> [Your instructions]
Find every line in the records below that contains "Given", and copy it.

> [Records for this exercise]
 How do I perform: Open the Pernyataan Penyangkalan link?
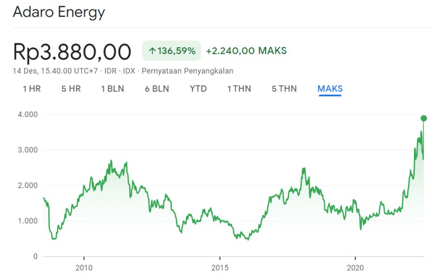(187, 71)
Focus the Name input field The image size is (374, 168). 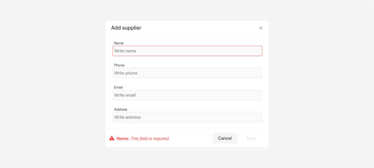pyautogui.click(x=187, y=51)
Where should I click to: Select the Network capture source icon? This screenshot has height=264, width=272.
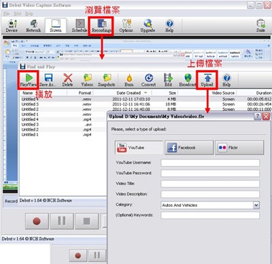point(33,26)
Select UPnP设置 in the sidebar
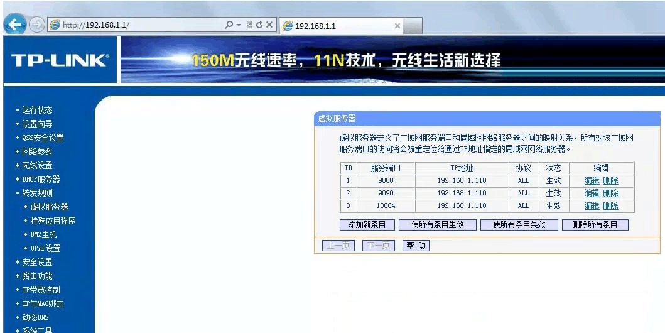This screenshot has width=665, height=333. [45, 248]
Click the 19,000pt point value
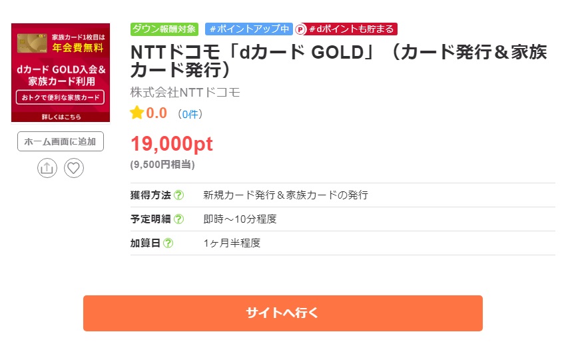Image resolution: width=580 pixels, height=344 pixels. pyautogui.click(x=172, y=144)
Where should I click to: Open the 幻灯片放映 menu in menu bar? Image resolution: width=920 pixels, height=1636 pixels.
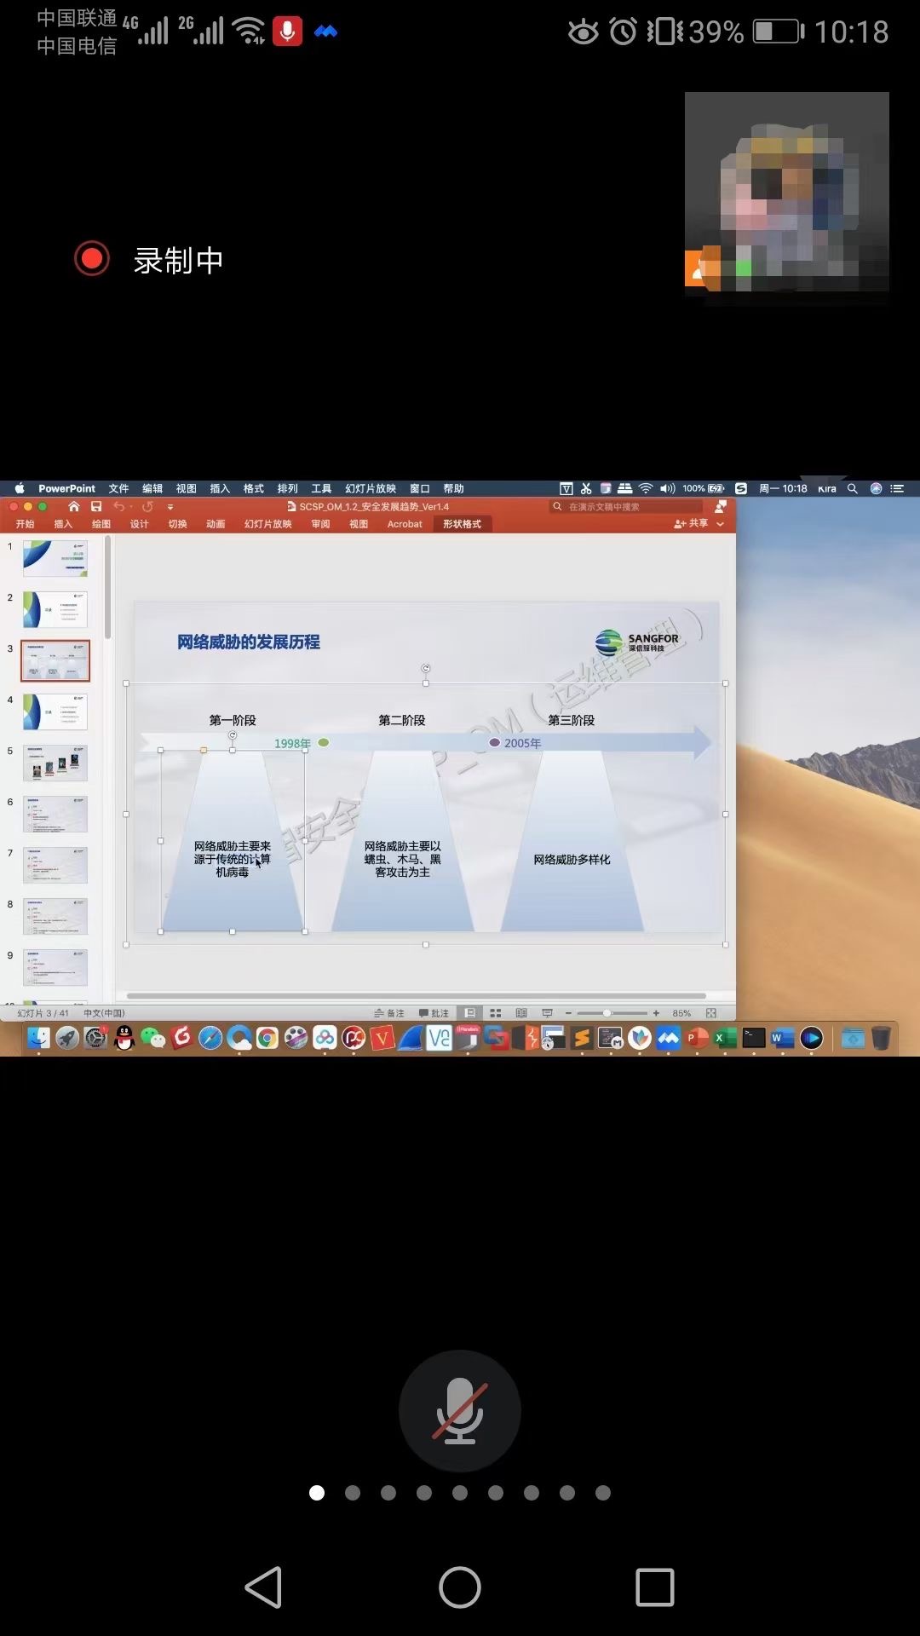tap(371, 488)
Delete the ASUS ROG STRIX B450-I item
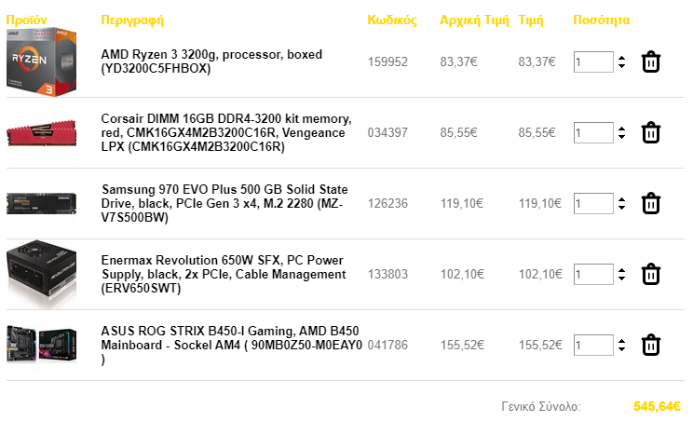The height and width of the screenshot is (435, 693). [x=650, y=345]
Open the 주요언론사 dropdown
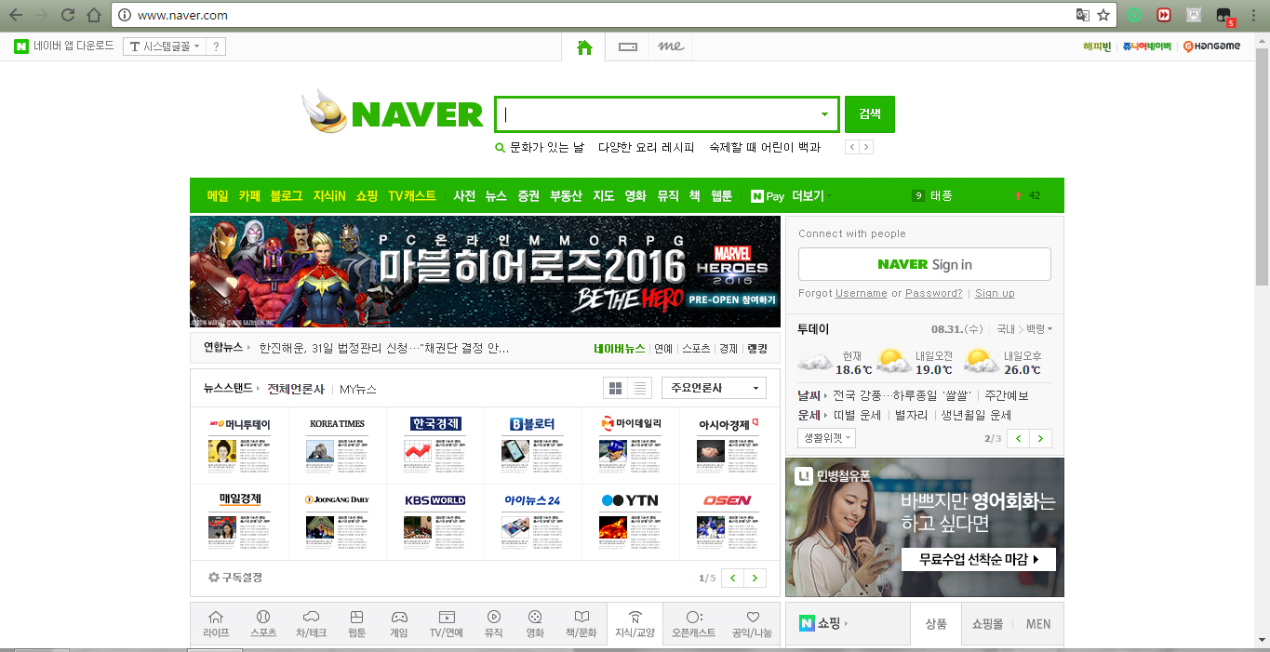The height and width of the screenshot is (652, 1270). click(x=713, y=387)
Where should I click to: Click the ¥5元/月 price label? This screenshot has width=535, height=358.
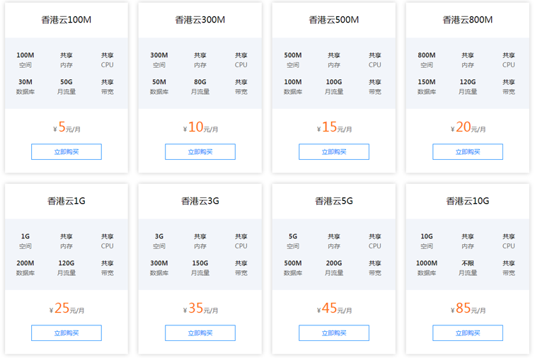68,127
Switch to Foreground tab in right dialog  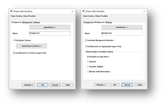point(88,22)
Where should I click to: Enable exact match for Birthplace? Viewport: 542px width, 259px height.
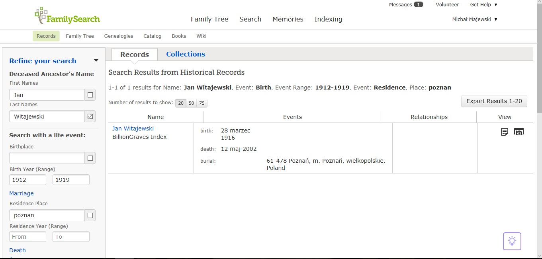point(90,158)
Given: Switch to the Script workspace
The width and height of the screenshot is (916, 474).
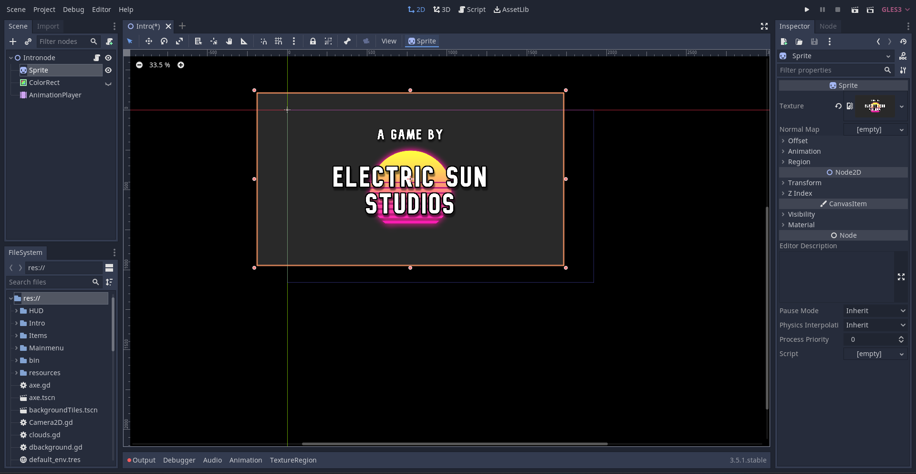Looking at the screenshot, I should point(472,10).
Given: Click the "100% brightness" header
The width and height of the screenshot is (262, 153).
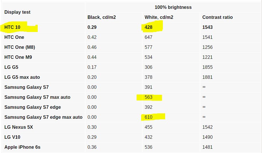Looking at the screenshot, I should tap(173, 7).
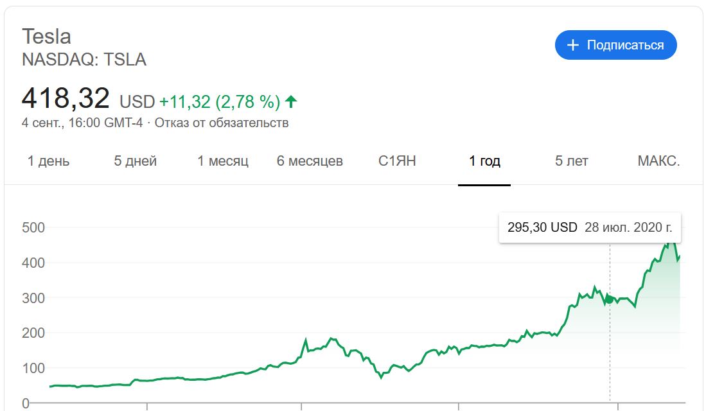The width and height of the screenshot is (706, 411).
Task: Click the +11,32 (2,78 %) change text
Action: coord(220,101)
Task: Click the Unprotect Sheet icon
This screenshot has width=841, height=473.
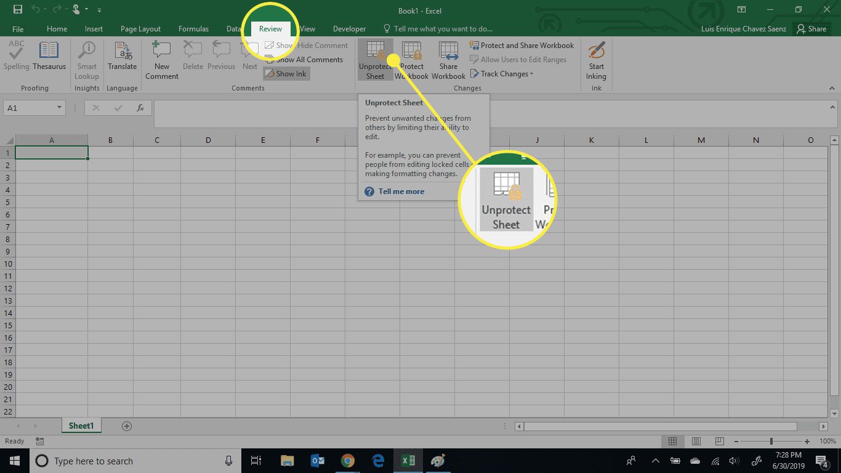Action: click(375, 59)
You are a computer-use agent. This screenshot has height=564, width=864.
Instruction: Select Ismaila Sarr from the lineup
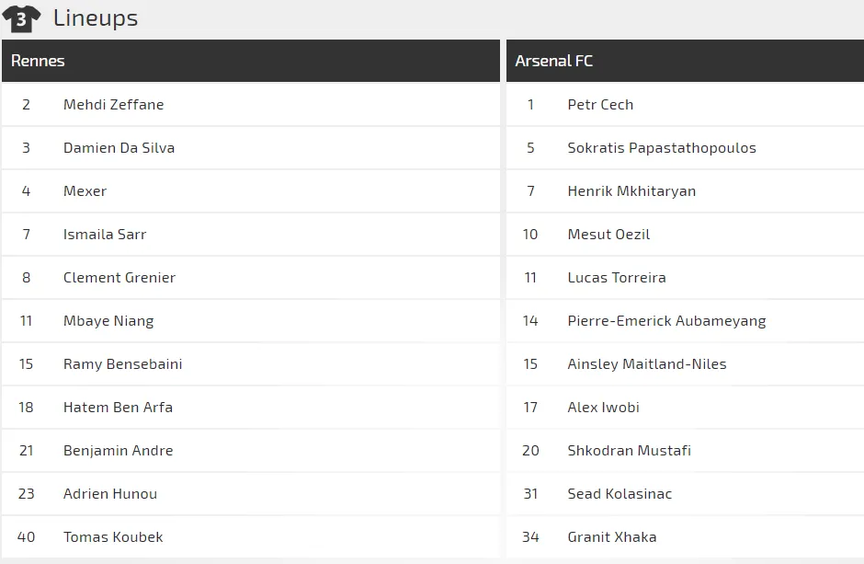[x=105, y=235]

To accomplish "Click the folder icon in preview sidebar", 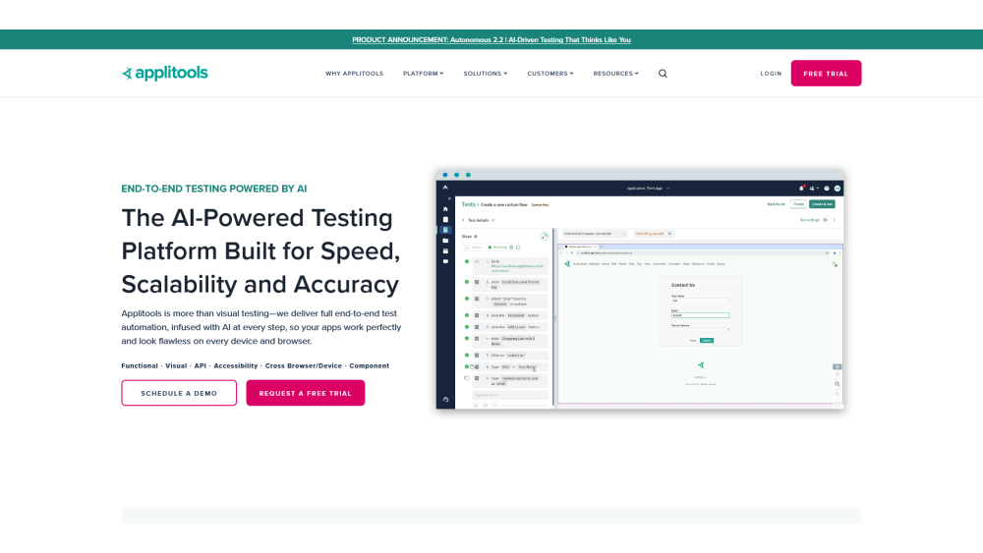I will click(445, 240).
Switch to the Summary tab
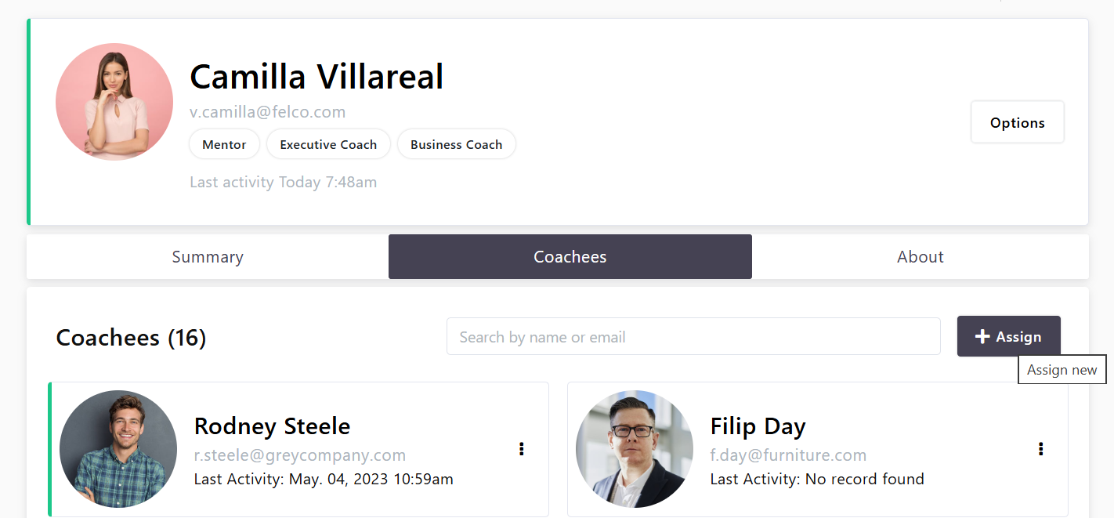 tap(208, 257)
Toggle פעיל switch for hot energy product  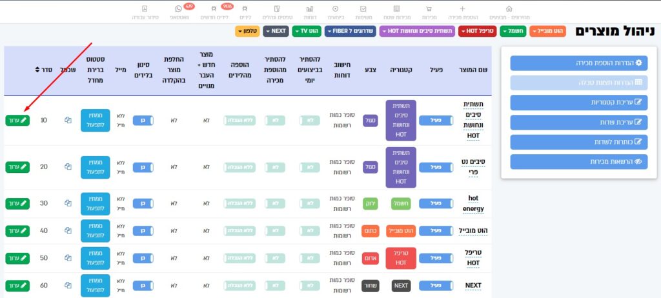pyautogui.click(x=436, y=203)
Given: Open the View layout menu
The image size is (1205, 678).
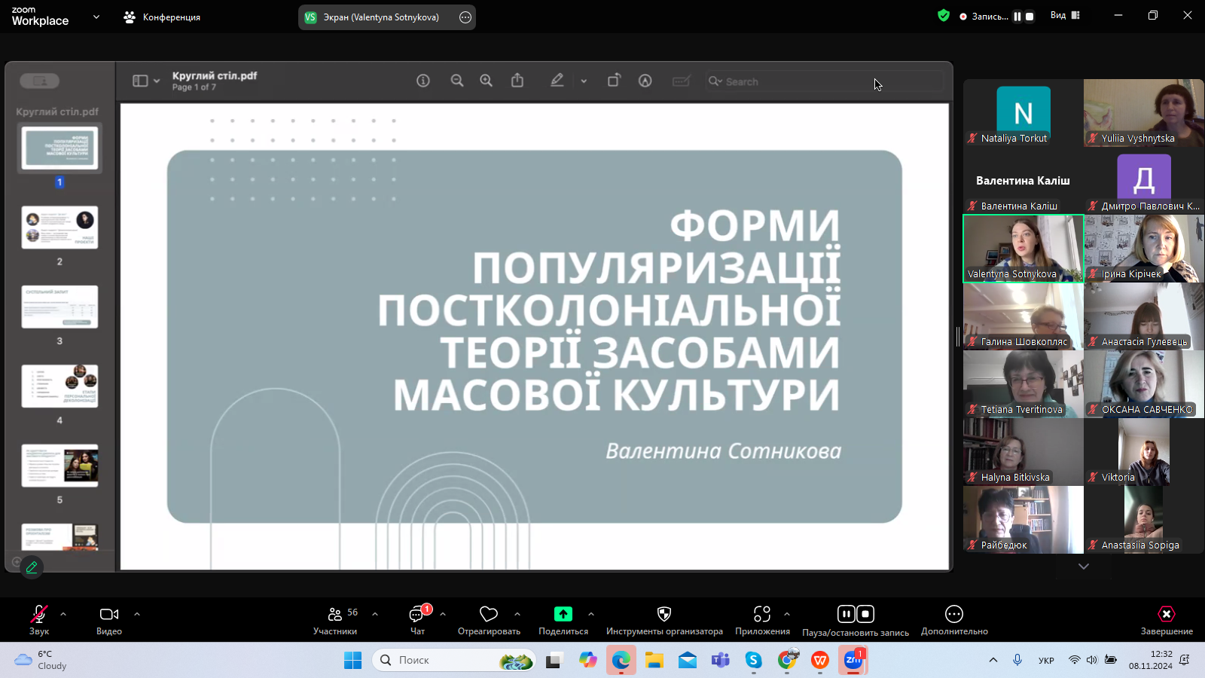Looking at the screenshot, I should click(1065, 15).
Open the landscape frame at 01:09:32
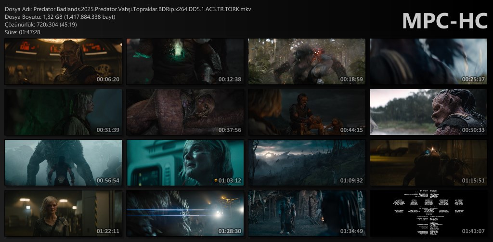Viewport: 493px width, 242px height. [x=307, y=162]
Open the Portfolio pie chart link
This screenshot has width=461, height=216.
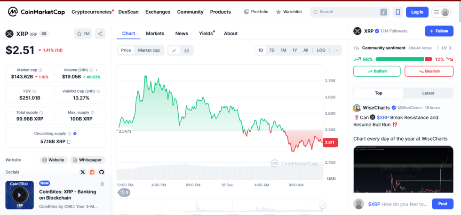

> [Result of the exercise]
Given: Switch to the Script workspace
Given: Click the "100% brightness" header
Given: Open the View layout menu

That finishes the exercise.